I’m not sure I would have liked a successful Sucker Punch, to be honest. This kind of haughty See? You’re the Monster! kind of storytelling is dull. Yes, yes, I am desensitized because of media violence. Fuck you, Zack Snyder. However, at least Snyder tried something. It didn’t work, and maybe it sucked, but he tried. I give him that.

Let’s also consider, as a parting gift, the clear implication that Blue the Orderly has been forging lobotomy documents for years in order to rape lobotomized girls. That, my friends, is what scientists call Entertainment.

7 Comments

  1. DeadlyAccurate

    I wish they’d picked one level or the other, but not both. It made no sense that Baby Doll fantasized that the asylum was a bordello and then further fantasized that her escape was a bunch of badass action sequences. Better if the asylum had *really* been a disguised bordello and let the fantasy action sequences signify their fight for freedom. The way the movie actually played out made 90% of what you saw irrelevant.

  2. jsomers (Post author)

    Hey Carla,

    The way the movie actually played out made 90% of what you saw irrelevant.

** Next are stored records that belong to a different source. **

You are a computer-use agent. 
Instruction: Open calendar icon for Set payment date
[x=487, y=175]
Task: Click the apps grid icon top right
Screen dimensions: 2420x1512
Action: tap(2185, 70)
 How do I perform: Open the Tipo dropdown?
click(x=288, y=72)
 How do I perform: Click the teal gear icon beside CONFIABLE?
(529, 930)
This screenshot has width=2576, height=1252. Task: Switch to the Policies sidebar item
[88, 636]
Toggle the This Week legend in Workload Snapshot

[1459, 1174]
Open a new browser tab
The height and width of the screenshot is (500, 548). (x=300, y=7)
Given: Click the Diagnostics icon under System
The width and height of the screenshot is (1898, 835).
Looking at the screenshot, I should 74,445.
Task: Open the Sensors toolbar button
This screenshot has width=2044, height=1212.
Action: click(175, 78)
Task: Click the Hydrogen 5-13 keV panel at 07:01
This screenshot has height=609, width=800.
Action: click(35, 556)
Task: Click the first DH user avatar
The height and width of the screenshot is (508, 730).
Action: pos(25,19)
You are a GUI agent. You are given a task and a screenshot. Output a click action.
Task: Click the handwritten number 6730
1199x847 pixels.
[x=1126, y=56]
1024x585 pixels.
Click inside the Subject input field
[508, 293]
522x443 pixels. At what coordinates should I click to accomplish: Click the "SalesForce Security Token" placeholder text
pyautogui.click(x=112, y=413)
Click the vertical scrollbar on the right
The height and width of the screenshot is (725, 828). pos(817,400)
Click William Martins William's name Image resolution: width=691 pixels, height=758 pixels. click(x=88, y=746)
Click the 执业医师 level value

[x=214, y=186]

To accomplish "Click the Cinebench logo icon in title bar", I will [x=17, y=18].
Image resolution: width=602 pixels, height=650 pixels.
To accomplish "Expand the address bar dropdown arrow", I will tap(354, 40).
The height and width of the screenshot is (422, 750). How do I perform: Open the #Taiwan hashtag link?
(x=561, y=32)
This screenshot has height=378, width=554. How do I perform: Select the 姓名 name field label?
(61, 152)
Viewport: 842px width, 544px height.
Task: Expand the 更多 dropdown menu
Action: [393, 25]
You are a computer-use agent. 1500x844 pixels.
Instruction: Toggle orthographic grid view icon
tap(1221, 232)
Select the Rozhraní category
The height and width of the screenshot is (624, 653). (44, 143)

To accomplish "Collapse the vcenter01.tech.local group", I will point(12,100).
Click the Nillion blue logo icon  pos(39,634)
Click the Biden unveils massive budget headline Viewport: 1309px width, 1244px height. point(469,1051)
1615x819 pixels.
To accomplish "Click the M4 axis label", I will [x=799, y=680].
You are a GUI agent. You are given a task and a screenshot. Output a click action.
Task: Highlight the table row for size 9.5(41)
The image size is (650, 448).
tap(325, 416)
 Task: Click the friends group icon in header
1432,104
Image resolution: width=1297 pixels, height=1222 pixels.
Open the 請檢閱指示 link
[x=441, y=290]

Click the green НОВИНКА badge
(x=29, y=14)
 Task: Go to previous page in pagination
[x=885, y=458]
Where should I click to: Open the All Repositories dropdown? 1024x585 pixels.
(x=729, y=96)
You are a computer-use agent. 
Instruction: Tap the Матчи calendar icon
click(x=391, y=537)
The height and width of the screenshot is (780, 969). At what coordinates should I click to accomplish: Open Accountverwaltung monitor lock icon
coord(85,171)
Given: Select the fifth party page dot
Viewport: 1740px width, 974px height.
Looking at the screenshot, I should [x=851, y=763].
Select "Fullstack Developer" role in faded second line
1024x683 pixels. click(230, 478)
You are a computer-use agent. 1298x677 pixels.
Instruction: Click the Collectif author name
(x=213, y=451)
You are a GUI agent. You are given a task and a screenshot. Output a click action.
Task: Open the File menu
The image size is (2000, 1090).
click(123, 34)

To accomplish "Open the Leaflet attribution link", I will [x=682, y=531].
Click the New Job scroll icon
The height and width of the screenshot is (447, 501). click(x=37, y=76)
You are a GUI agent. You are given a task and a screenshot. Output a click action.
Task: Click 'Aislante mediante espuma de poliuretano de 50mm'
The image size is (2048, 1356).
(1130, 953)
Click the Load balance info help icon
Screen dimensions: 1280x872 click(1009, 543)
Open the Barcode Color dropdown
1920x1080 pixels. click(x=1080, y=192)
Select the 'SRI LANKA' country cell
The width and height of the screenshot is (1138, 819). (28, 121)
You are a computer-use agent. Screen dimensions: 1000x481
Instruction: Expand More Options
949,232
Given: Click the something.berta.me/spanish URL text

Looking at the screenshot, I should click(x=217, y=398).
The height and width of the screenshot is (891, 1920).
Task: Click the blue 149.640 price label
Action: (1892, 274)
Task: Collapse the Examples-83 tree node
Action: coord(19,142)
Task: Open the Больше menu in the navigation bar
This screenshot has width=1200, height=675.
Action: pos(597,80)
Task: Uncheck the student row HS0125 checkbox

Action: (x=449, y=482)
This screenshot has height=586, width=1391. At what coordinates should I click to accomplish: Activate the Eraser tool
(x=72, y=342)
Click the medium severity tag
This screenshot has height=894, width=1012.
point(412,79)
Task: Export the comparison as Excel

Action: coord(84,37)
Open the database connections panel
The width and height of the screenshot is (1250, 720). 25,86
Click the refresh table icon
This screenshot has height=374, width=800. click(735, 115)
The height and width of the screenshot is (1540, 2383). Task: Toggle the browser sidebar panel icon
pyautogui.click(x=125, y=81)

    Which was, I think, the point.

  3. jon gawne

    I bet that puts him top of your list to direct the Avery Cates Movie Franchise!

  4. DeadlyAccurate

    What sucks is the fantasy action sequences were kinda cool. Weird, but cool. And I love how, instead of showing Baby Doll’s mesmerizing dance (which would never be as good as what your mind can conjure, no matter how good a dancer the actress is), they cut to the fantasy. They had some really good ideas in the movie that they ruined by yanking it all away at the end.

    It would be like, if at the end of Pan’s Labyrinth (spoilers ahead), Ofelia not only lived but even the abusive stepfather was a part of her imagination. (FTR, I consider Pan’s Labyrinth to have one of the best endings of any movie ever made).

  5. Dan Krokos

    It’s so bad that you should delete this so there aren’t actual words about the movie.

  6. jsomers (Post author)

    MY WORDS CAN NEVER BE DELETED!

  7. Martin

    If you’ve seen the Japanese film Casshern, then you have already seen most of the fight scenes in Sucker Punch. Another thing that pisses me off with this movie, is that they murder the mother dragon and her baby for no reason, and thats ok. I shall forever refer to this movie as Butt Suck.